Не слушая его, старик упрямо твердил:

— А деревня? Думаете, деревня разрешит вам? Испортить дорогу — это не ерунда! Как народ на виноградники ходить будет?

Мужчина махнул прутом.

— Пускай вас не заботит такое, отец. Одну дорогу порушим, другую сделаем, где вам захочется, там она и будет.

— Ну и где же? — вырвалось у старика, и он с отвращением посмотрел на молоденькие листики под ногами у мужчины.

Тот указал прутиком на сосновый бор.

— Секретарь обмолвился, будто где-то там, за лесом.

— За Галовой горой? Дак ведь там пеший еще так-сяк пройдет, а как же навоз, воду, кадки туда доставлять?

— Может, вам канатную дорогу повесят, и поедете туда, наверх… фуникуляри-фуникулери… с кадками и бочками… все гуртом.

Старик пронзил взглядом насмешника и отвернулся от него, как апостол от язычника. Пройдя через низкий ожинник, он выбрался на тропинку и, обернувшись, глянул на незнакомца, что ножом полоснул, после чего сплюнул и сказал:

— Дуролом! Сам не знает, что несет.

Занятый мыслями о пришельце и о карьере, брел он через выгон мимо зарослей боярышника с налитыми почками, обошел кругом каменоломню и оказался на дороге, которая вела на плоскогорье, а затем полого поднималась на травянистый кряж и по нему шла до самых виноградников, зеленеющих километрах в трех отсюда. Над пролегающей в ложбине дорогой зеленели черешни, посаженные еще вместе с покойным паном учителем…

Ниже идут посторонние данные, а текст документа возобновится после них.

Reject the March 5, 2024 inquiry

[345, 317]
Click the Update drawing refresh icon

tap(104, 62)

Он присел на теплый валун и задумался. Вспомнились рассказы учителя о родном крае, о деревне, окрестностях и об этой дороге, проложенной здесь в давние века. Да, по ней проходили татары, турки, куруцы, императорское войско и гардисты… Она вся в рытвинах и колдобинах, глубоко опустившаяся в горный кряж — да и как ей было не опуститься, если столько времени ее протаптывали люди и звери, вымывала вода и выдували ветры…

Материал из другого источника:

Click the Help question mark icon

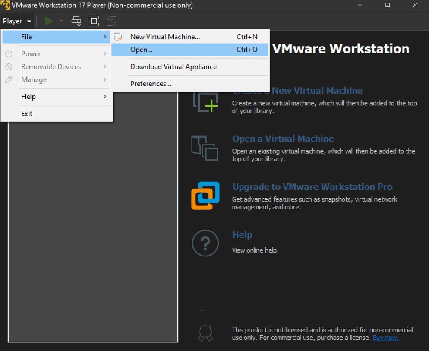tap(205, 243)
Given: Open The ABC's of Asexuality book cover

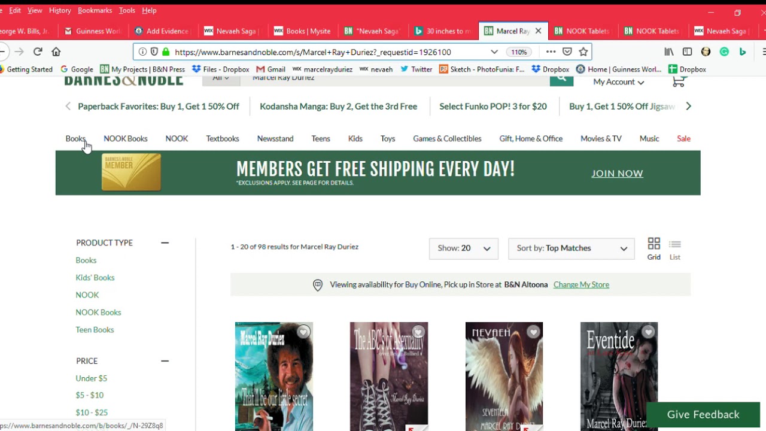Looking at the screenshot, I should [x=389, y=376].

Он поднялся и в задумчивости продолжал свой путь наверх, но вдруг, споткнувшись о колючую проволоку, остановился и сообразил, что не взял ключи от сторожки. Ах ты, старье безголовое, вот дурень-то, выругал он себя и, повернув назад, снова возвратился через несколько шагов к мыслям о камне. Может, не след было так уж близко принимать к сердцу все эти разговоры, мало ли чего наговорят? Поживем — увидим. И он сердито отшвыривал носком ботинка попадавшиеся на пути камешки.

Войдя во двор, он не окликнул, по обыкновению, собаку.

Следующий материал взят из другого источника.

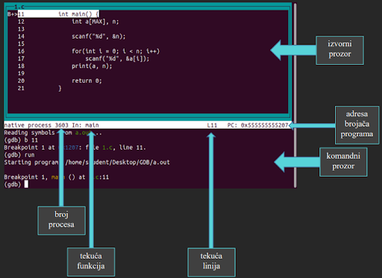Click the 'adresa brojača programa' label box
The image size is (382, 278).
coord(357,125)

Старуха сидела в кухне у окна и шила что-то. Когда он вошел, она подняла на него васильковые глаза и молча наблюдала за его поисками в буфете.

— Ты что ищешь, Штевко? — мягко спросила она наконец.

— Да… свои ключи.

— Ключи? С каких же пор ты держишь там ключи? Ты их клал туда в войну, когда в мастерской жили русские.

Старик хлопнул себя по лбу.

— Ну, видала такое! Я уж совсем одурел.

— Вот и я дивлюсь. Куда ты собрался-то?

— Пойду наверх, надо кончить рядок по-над лугом.

— Ты же говорил, что листья в саду сгребешь.

— Сад подождет, первей виноградник, потому как, когда подсохнет, останется на смех тот рядок как заплатка.

Жена прошуршала полотном и замолкла.

Старик открыл было рот, но ничего не сказал и, обернувшись уже в дверях, спросил:

— Слыхала?

— Как не слыхать, не глухая.

— Да я не про взрывы… а что на деревне говорят про камень. Хотят выбрать камень по самый бор.

Она подняла глаза от шитья и добавила:

— Заодно и нас уберут отсюда.

— Кто тебе сказал?

— Заходила Бетка, молока принесла, вчера, мол, в комитете про то говорили.

Старик оборвал ее:

— Болтают только! Так ли оно на самом деле? Нас-то куда денут?

— Вроде хотят в твой дом переселить, кооператив освободит две комнаты.

— Ха! — Он презрительно оттопырил губы. — Небось две передние, с прогнившими половицами?!

— Почем я знаю которые? Люди так говорят.

— Геленка, а ты веришь им?

Жена кротко улыбнулась.

— Верю — не верю… почем я знаю? Только начнут люди болтать — и уж точно чего накаркают.

У старика вздулись жилы на лбу.

— Один дурень сбрехнет, а другие повторяют за ним, думают: врать — не мякину жевать, не подавишься.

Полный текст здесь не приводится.